* TASK STATEMENT *
Print the following material verbatim, line by line, with no changes.

"""

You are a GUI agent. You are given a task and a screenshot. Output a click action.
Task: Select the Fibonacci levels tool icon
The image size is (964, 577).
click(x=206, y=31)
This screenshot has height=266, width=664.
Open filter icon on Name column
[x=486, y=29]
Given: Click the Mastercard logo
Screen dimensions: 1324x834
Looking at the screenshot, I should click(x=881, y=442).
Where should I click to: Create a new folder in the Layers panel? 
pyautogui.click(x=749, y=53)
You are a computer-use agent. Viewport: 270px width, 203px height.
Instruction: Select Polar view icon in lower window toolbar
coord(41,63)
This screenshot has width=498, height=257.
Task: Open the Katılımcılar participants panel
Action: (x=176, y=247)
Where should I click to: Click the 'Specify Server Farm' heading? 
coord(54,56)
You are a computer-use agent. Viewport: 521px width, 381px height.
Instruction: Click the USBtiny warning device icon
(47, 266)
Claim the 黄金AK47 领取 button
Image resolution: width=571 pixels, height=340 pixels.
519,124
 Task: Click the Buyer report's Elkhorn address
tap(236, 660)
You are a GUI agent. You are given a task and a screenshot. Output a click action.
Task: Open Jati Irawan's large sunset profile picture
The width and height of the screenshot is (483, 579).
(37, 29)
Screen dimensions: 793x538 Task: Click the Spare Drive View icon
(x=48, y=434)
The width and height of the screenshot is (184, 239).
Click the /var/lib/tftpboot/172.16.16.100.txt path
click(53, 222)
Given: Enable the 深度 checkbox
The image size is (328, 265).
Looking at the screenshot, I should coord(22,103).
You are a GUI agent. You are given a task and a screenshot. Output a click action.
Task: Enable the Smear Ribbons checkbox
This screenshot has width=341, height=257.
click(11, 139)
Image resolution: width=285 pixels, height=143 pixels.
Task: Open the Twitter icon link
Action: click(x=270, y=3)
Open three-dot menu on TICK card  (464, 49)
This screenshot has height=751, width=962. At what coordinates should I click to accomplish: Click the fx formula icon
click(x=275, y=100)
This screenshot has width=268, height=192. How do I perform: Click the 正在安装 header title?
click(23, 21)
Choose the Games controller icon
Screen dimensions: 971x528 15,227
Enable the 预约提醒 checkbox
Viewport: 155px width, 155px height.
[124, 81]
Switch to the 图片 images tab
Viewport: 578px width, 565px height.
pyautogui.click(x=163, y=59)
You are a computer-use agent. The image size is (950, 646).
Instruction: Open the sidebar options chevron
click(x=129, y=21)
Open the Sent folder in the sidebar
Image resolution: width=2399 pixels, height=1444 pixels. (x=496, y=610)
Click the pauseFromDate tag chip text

"""

* SOLUTION BELOW *
You are a GUI agent. You are given a task and a screenshot. Output a click action.
Task: Select the Fibonacci levels tool icon
The image size is (964, 577).
click(x=206, y=31)
This screenshot has height=266, width=664.
Open filter icon on Name column
[x=486, y=29]
Given: Click the Mastercard logo
Screen dimensions: 1324x834
Looking at the screenshot, I should click(x=881, y=442).
Where should I click to: Create a new folder in the Layers panel? 
pyautogui.click(x=749, y=53)
You are a computer-use agent. Viewport: 270px width, 203px height.
Instruction: Select Polar view icon in lower window toolbar
coord(41,63)
This screenshot has width=498, height=257.
Task: Open the Katılımcılar participants panel
Action: (x=176, y=247)
Where should I click to: Click the 'Specify Server Farm' heading? 
coord(54,56)
You are a computer-use agent. Viewport: 521px width, 381px height.
Instruction: Click the USBtiny warning device icon
(47, 266)
Claim the 黄金AK47 领取 button
Image resolution: width=571 pixels, height=340 pixels.
519,124
 Task: Click the Buyer report's Elkhorn address
tap(236, 660)
You are a GUI agent. You are given a task and a screenshot. Output a click action.
Task: Open Jati Irawan's large sunset profile picture
The width and height of the screenshot is (483, 579).
(37, 29)
Screen dimensions: 793x538 Task: Click the Spare Drive View icon
(x=48, y=434)
The width and height of the screenshot is (184, 239).
Click the /var/lib/tftpboot/172.16.16.100.txt path
click(53, 222)
Given: Enable the 深度 checkbox
The image size is (328, 265).
Looking at the screenshot, I should coord(22,103).
You are a GUI agent. You are given a task and a screenshot. Output a click action.
Task: Enable the Smear Ribbons checkbox
This screenshot has width=341, height=257.
click(11, 139)
Image resolution: width=285 pixels, height=143 pixels.
Task: Open the Twitter icon link
Action: click(x=270, y=3)
Open three-dot menu on TICK card  (464, 49)
This screenshot has height=751, width=962. At what coordinates should I click to accomplish: Click the fx formula icon
click(x=275, y=100)
This screenshot has width=268, height=192. How do I perform: Click the 正在安装 header title?
click(23, 21)
Choose the Games controller icon
Screen dimensions: 971x528 15,227
Enable the 预约提醒 checkbox
Viewport: 155px width, 155px height.
[124, 81]
Switch to the 图片 images tab
Viewport: 578px width, 565px height.
pyautogui.click(x=163, y=59)
You are a computer-use agent. The image size is (950, 646).
Instruction: Open the sidebar options chevron
click(x=129, y=21)
Open the Sent folder in the sidebar
Image resolution: width=2399 pixels, height=1444 pixels. (x=496, y=610)
Click the pauseFromDate tag chip text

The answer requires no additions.